- **Exercise brief**
If a line of the records contains the word "screenshot", list it.

Saved data entries:
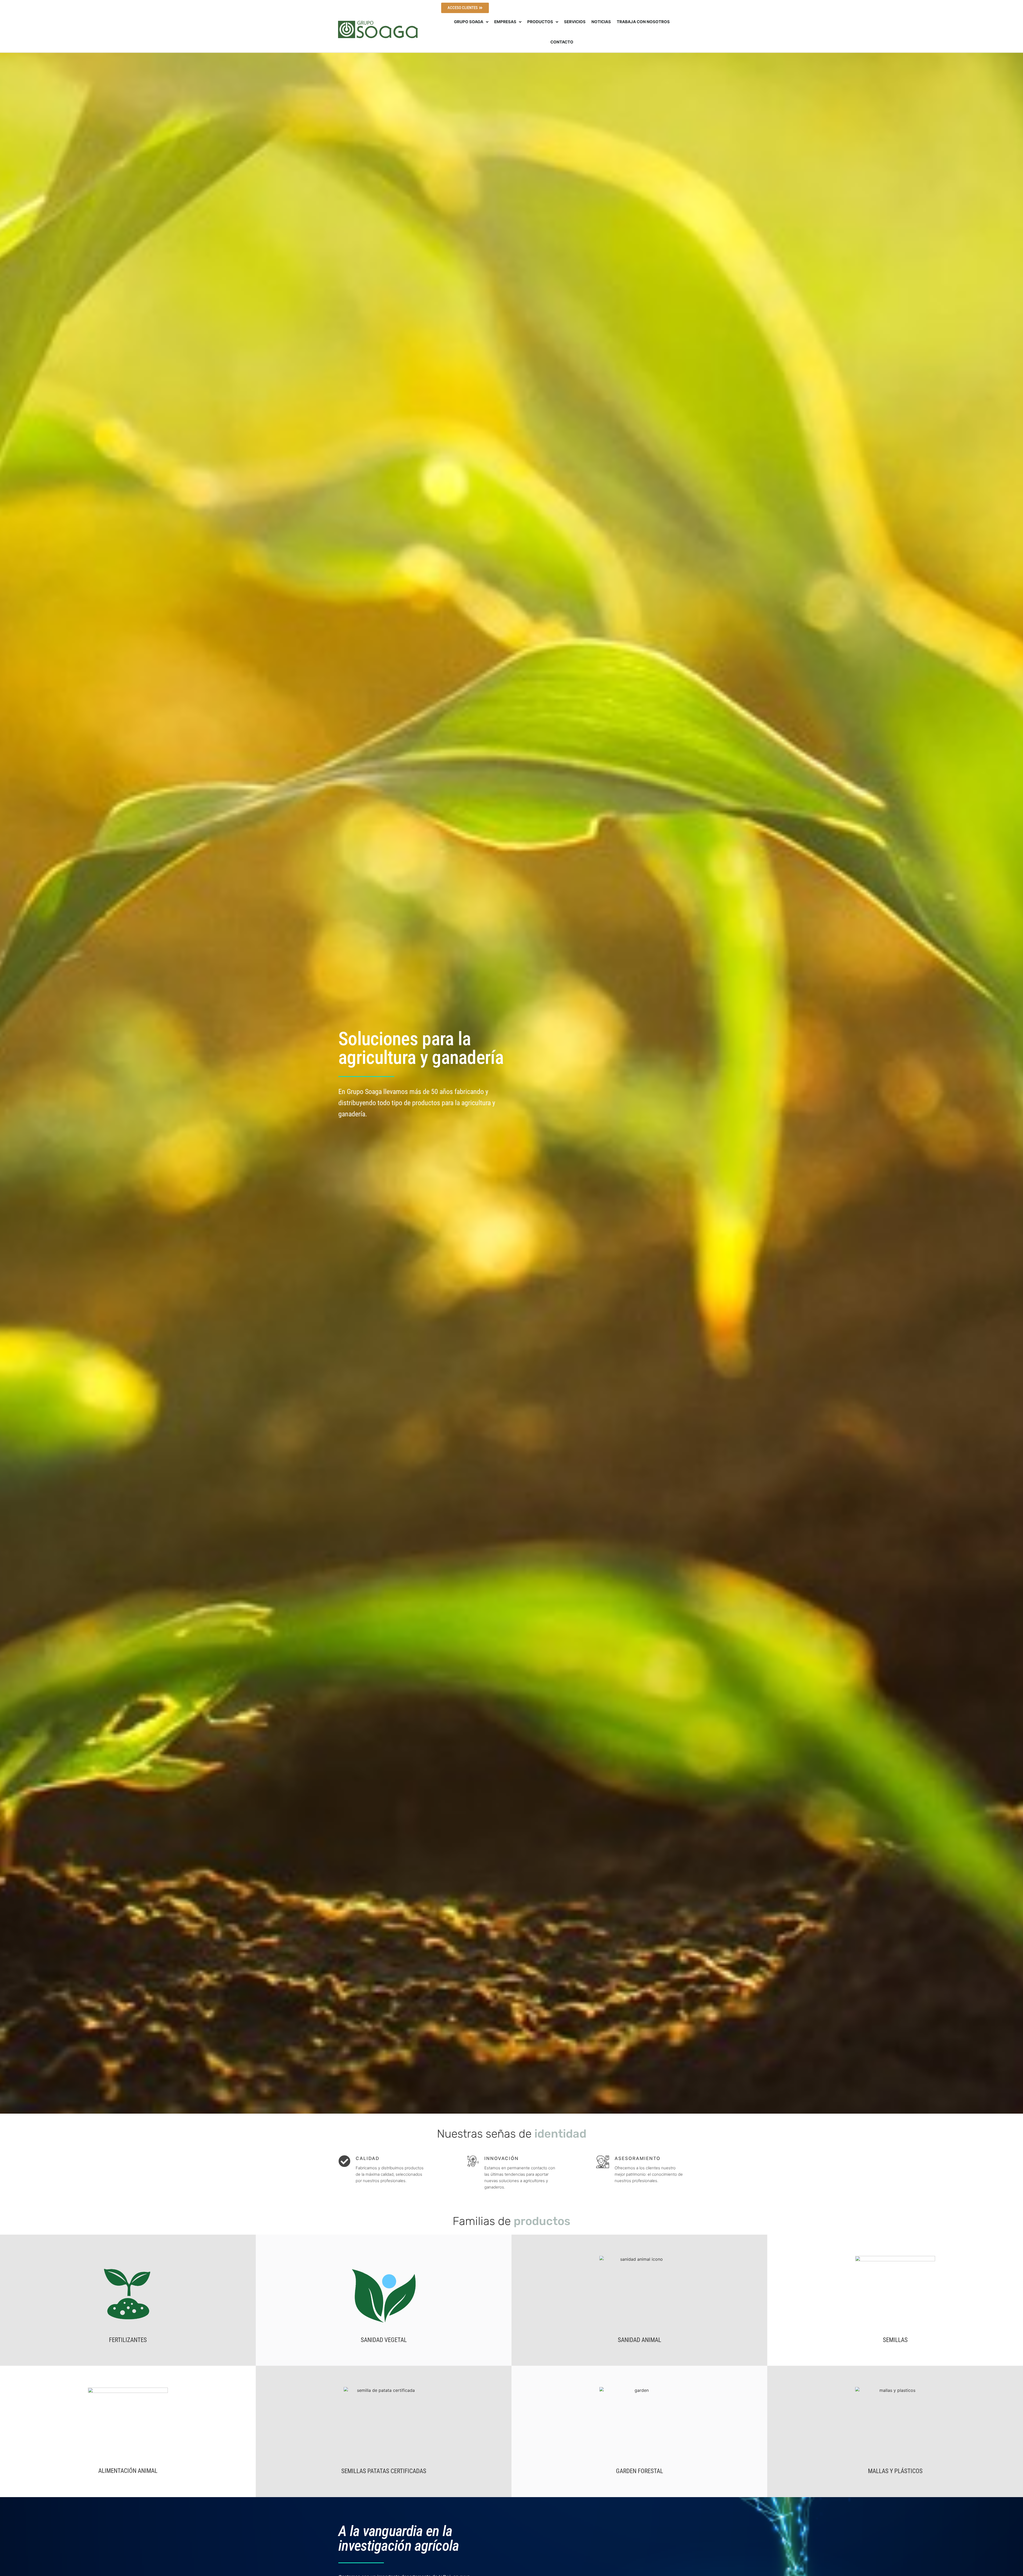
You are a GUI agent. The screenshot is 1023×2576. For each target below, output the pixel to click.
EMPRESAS (505, 21)
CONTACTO (561, 42)
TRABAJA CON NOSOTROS (643, 21)
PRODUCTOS (540, 21)
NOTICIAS (601, 21)
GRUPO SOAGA (468, 21)
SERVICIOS (575, 21)
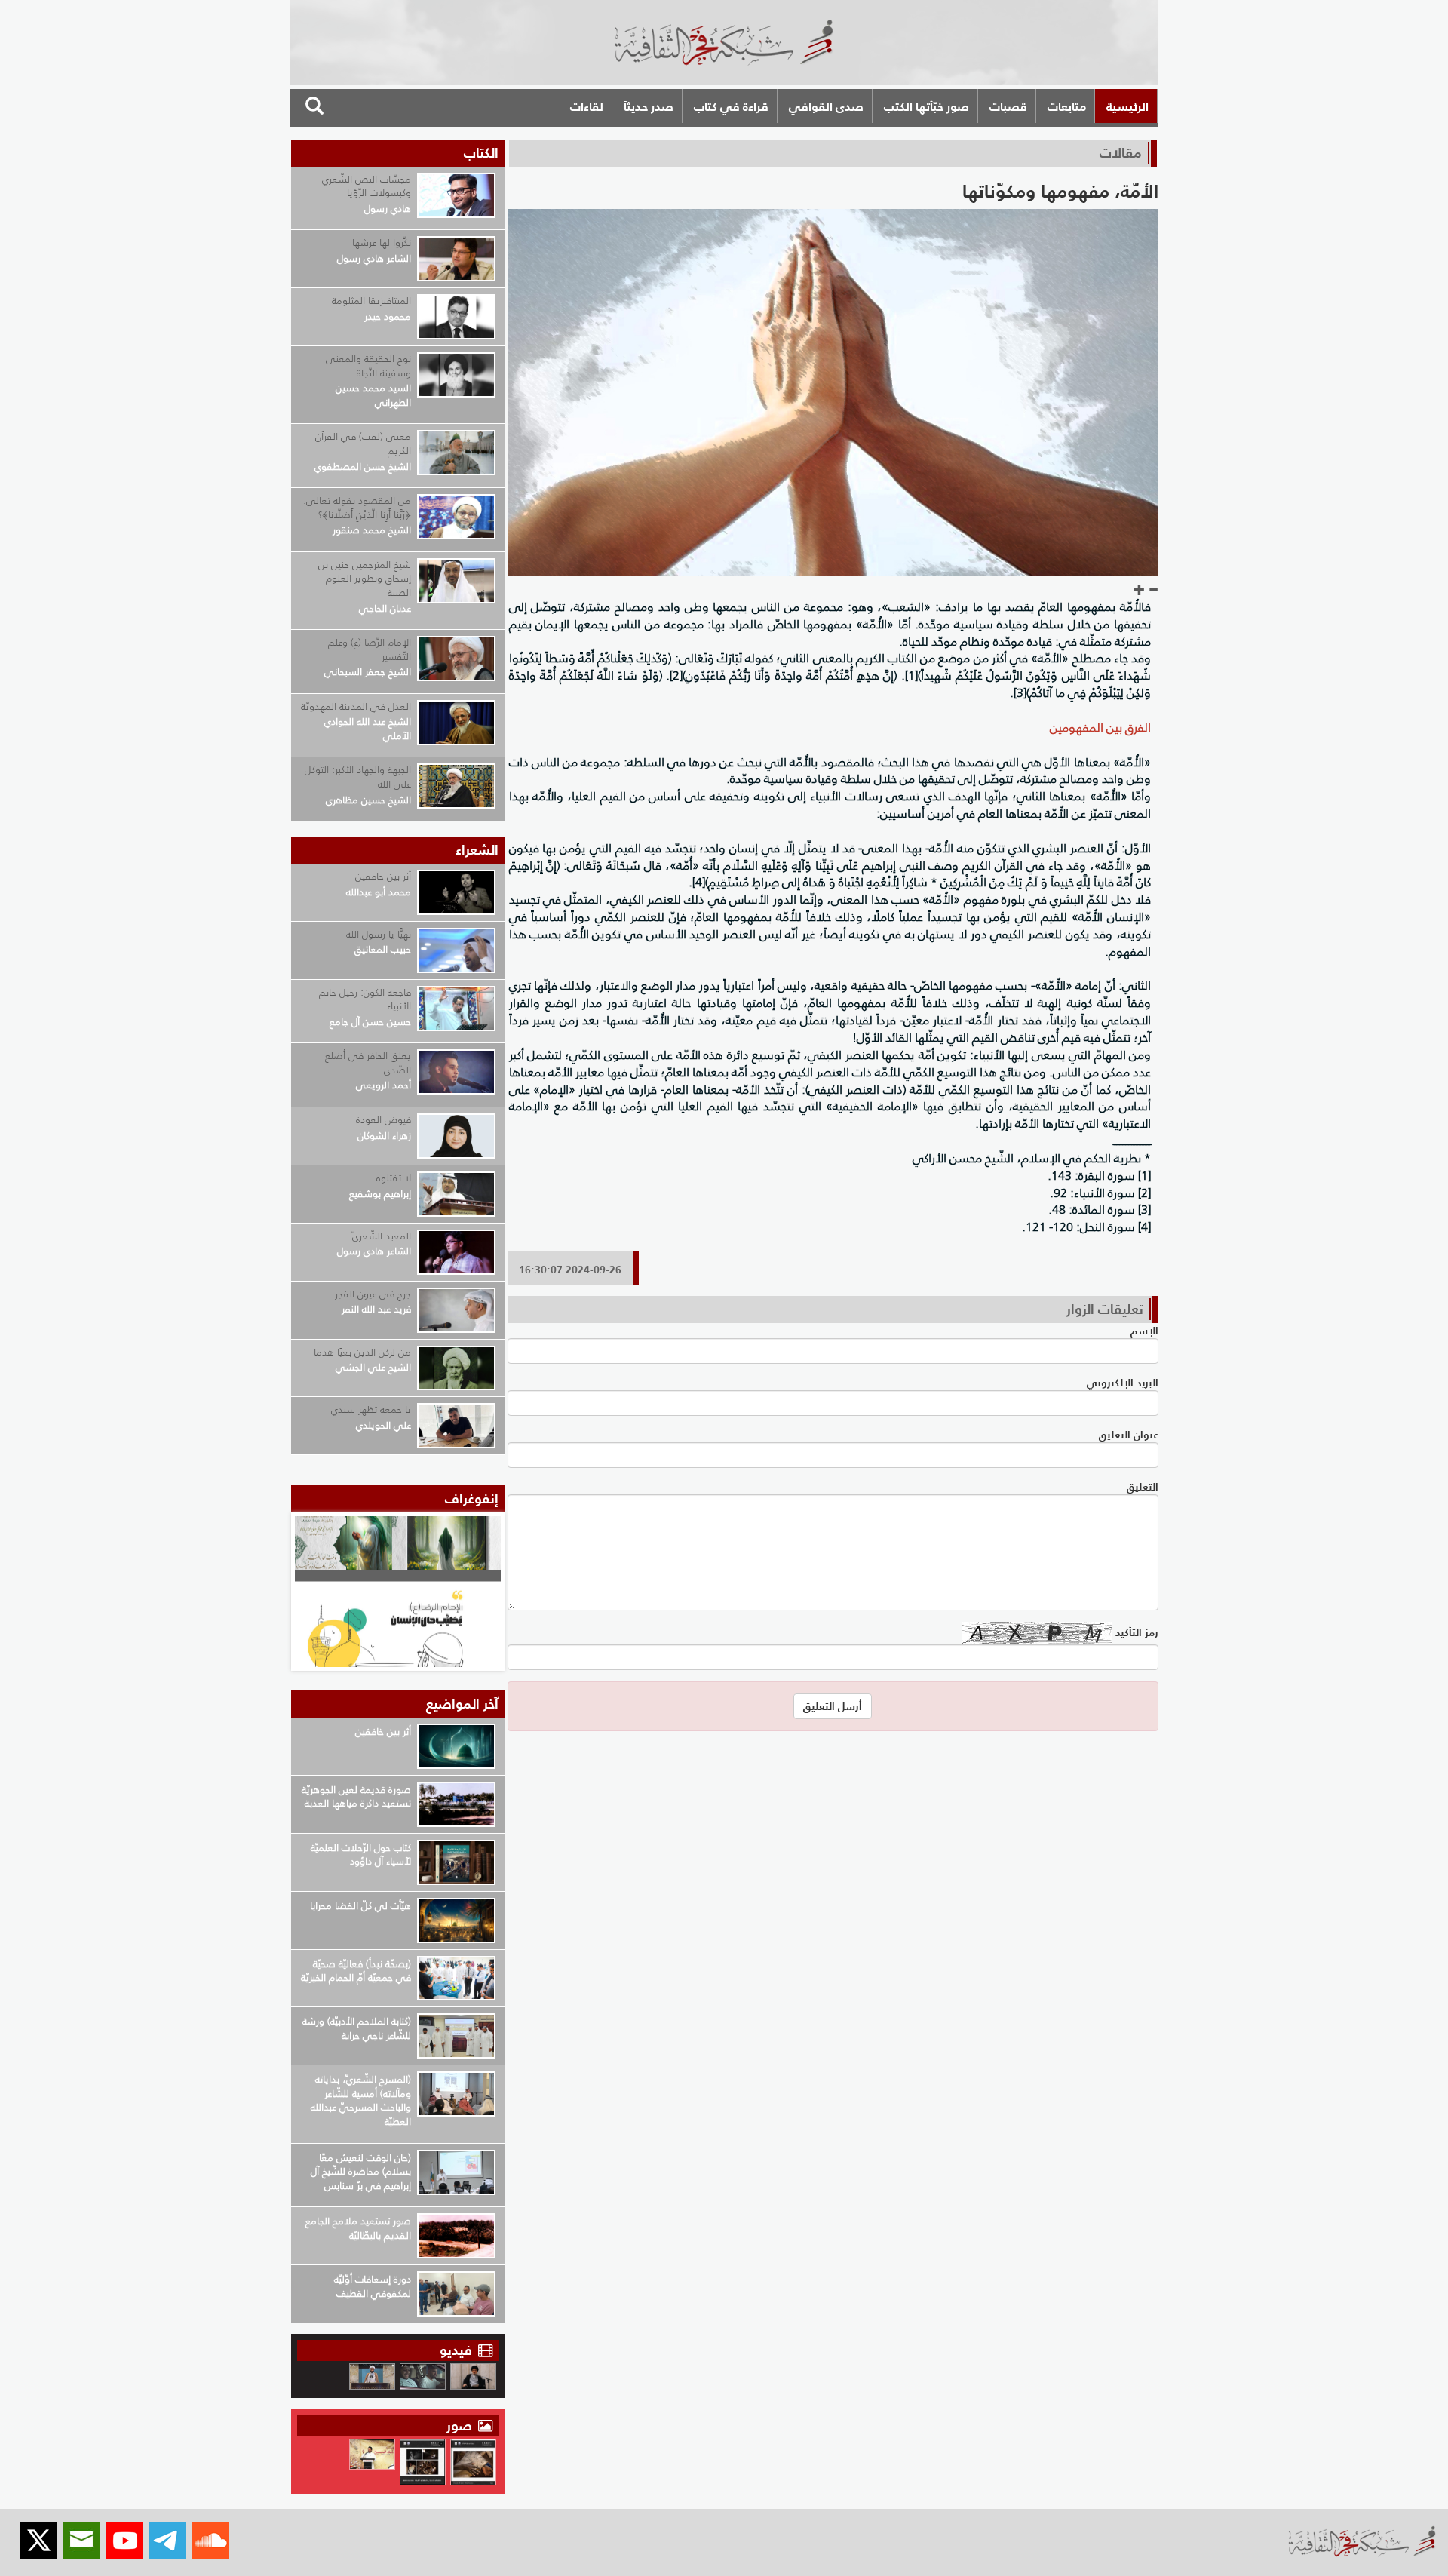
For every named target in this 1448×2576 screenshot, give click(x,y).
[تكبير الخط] (1139, 591)
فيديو (456, 2350)
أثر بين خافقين (383, 876)
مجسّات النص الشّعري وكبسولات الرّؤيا (366, 186)
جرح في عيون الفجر (373, 1294)
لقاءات (586, 106)
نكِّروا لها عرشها (381, 242)
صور (461, 2425)
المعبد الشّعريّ (381, 1236)
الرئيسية (1127, 106)
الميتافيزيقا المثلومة (371, 301)
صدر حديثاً (648, 106)
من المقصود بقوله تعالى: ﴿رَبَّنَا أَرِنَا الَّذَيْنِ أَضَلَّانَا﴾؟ (357, 508)
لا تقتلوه (393, 1178)
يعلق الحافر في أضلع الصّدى (368, 1063)
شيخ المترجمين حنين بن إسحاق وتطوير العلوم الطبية (364, 578)
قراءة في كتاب (731, 106)
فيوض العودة (383, 1120)
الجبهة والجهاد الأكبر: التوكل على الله (358, 777)
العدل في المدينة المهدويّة (356, 706)
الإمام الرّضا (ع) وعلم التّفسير (369, 649)
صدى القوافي (826, 106)
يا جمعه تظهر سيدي (371, 1409)
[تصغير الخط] (1153, 591)
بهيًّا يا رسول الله (378, 934)
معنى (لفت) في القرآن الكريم (363, 443)
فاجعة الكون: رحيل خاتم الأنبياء (365, 999)
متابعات (1067, 106)
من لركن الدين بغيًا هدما (362, 1352)
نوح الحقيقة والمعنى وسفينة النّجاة (368, 366)
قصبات (1008, 106)
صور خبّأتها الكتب (926, 106)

- **Solution for this problem**
You are a GUI agent. The screenshot is 1023×2576. For each target below, output the pixel to click.
For every named target in this 1448×2576 screenshot, give click(x,y).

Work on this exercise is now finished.